▼

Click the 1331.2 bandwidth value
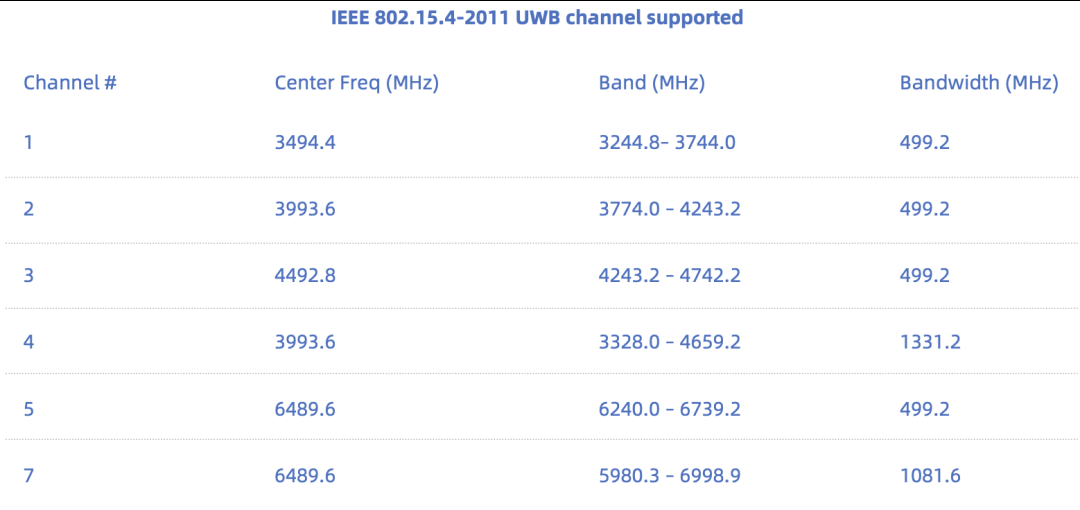This screenshot has height=510, width=1080. [x=930, y=342]
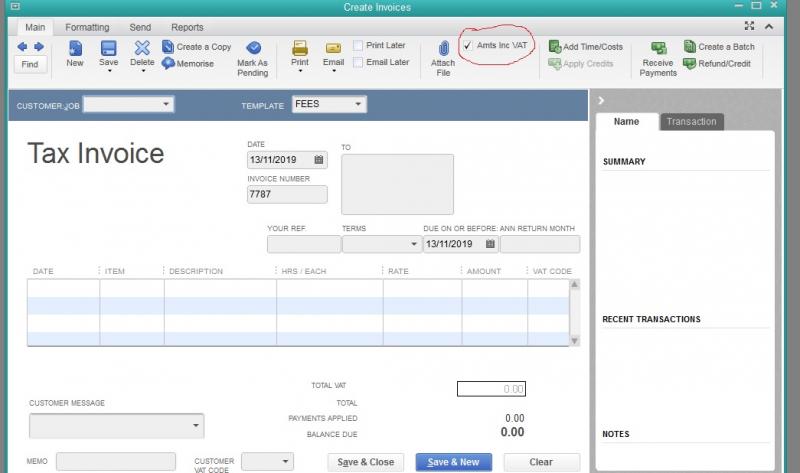Enable the Print Later checkbox
Screen dimensions: 800x473
[x=358, y=45]
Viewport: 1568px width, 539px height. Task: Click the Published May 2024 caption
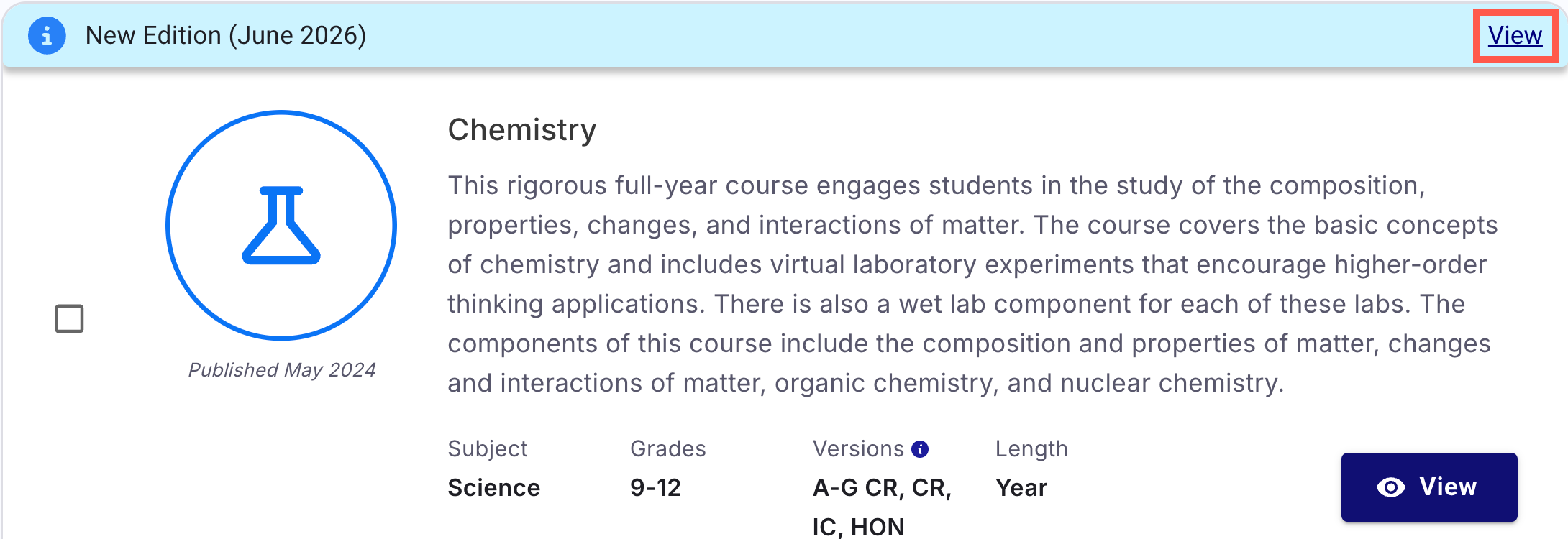tap(282, 369)
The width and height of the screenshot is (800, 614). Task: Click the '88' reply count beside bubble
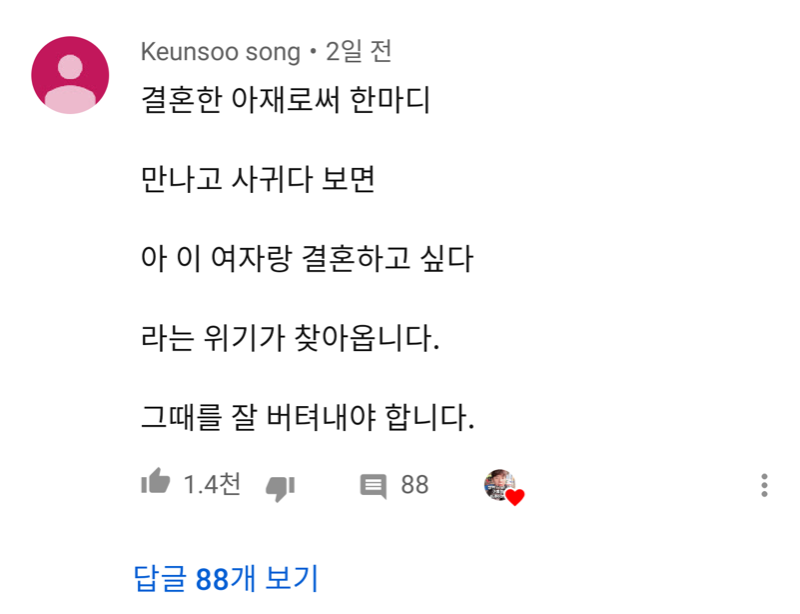tap(415, 485)
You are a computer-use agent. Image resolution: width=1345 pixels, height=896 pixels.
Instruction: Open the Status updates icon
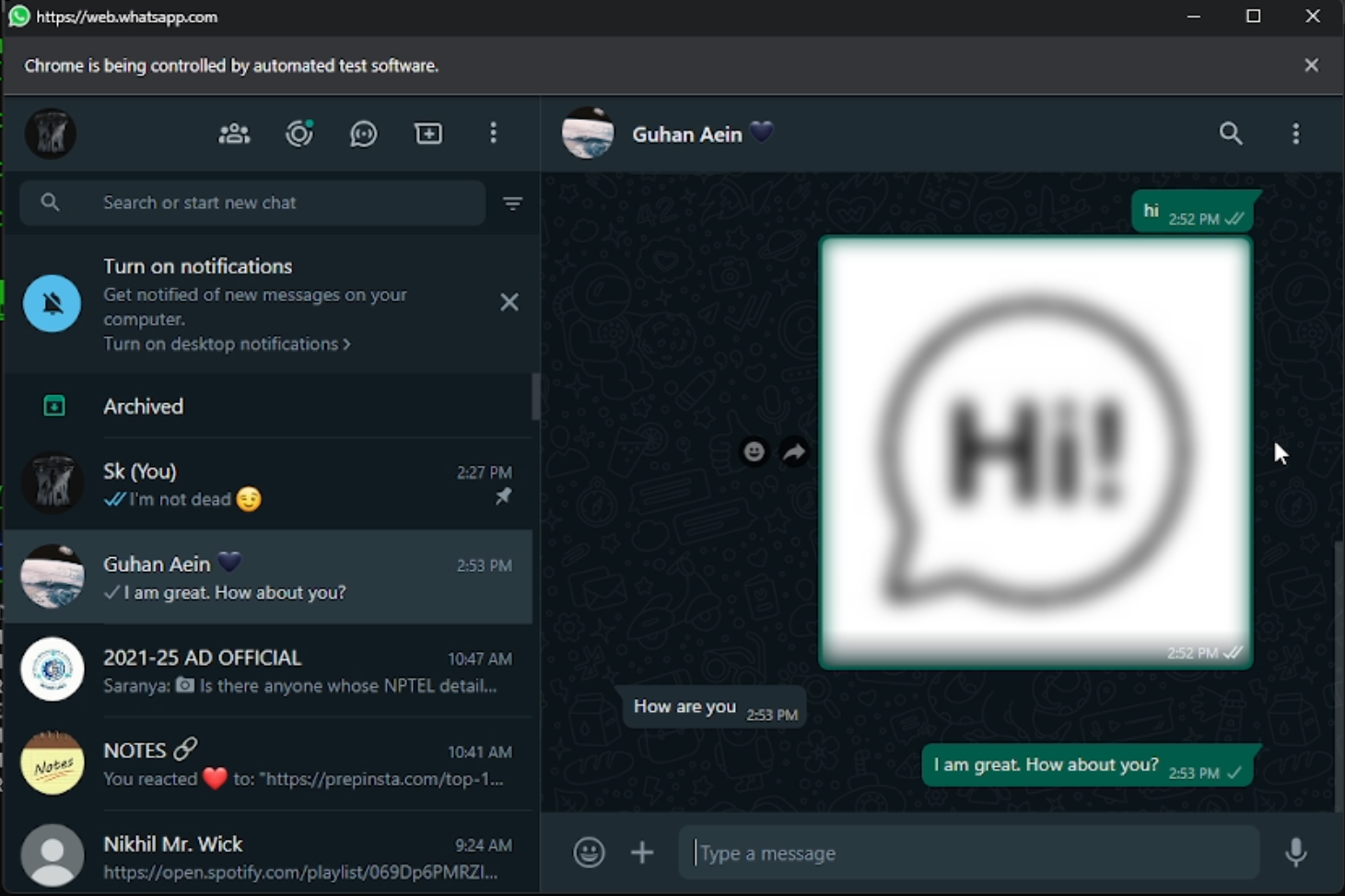pyautogui.click(x=298, y=134)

▲

_WORK ITEM_
Please reprint the whole listing exactly and omit its pictures.

_RESULT_
Click the 1331.2 bandwidth value
This screenshot has height=510, width=1080. [x=930, y=342]
Enable the Print Later checkbox
Screen dimensions: 800x473
[x=358, y=45]
Viewport: 1568px width, 539px height. Task: Click the Published May 2024 caption
tap(282, 369)
The width and height of the screenshot is (800, 614). Task: Click the '88' reply count beside bubble
tap(415, 485)
You are a computer-use agent. Image resolution: width=1345 pixels, height=896 pixels.
Instruction: Open the Status updates icon
pyautogui.click(x=298, y=134)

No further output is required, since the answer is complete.